(Data extracted from a collection)
***

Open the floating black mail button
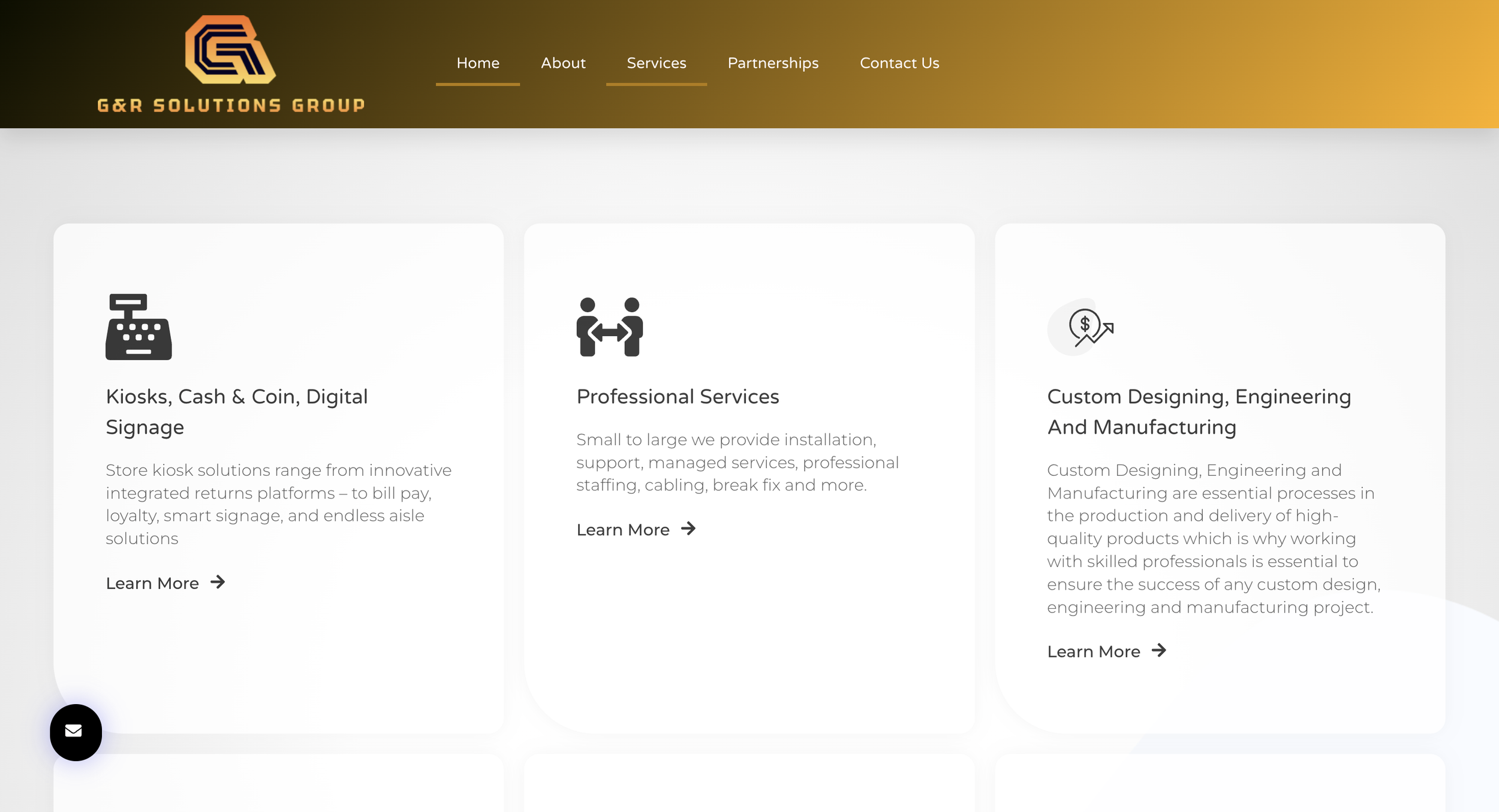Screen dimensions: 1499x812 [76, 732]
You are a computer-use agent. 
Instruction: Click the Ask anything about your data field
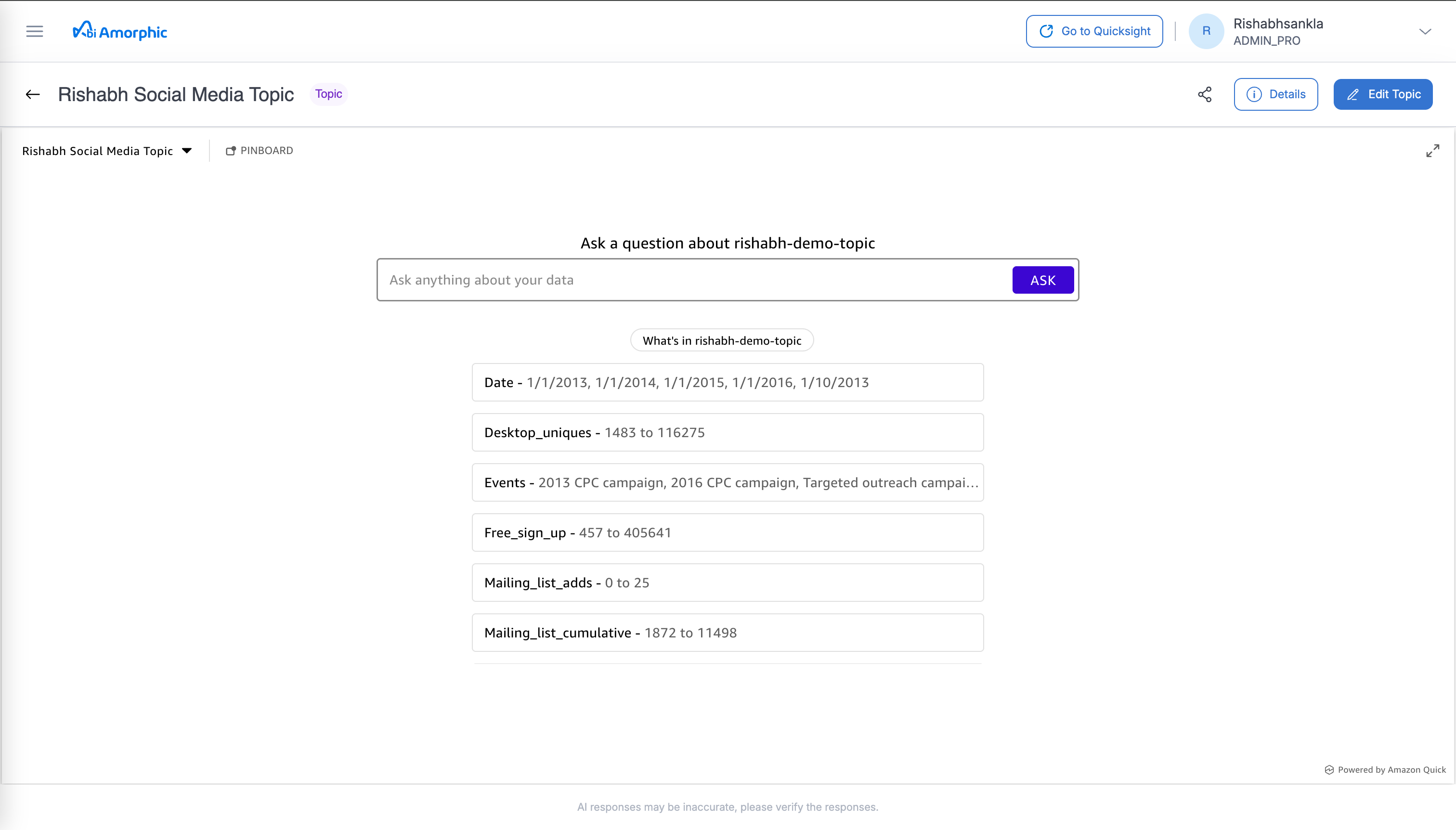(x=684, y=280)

***

## What to produce
A picture-free version of all the records, repeated exactly, is what to return.

## Exercise answer
Open the floating black mail button
Screen dimensions: 1499x812 [76, 732]
You are a computer-use agent. 
Instruction: Click the Ask anything about your data field
(x=684, y=280)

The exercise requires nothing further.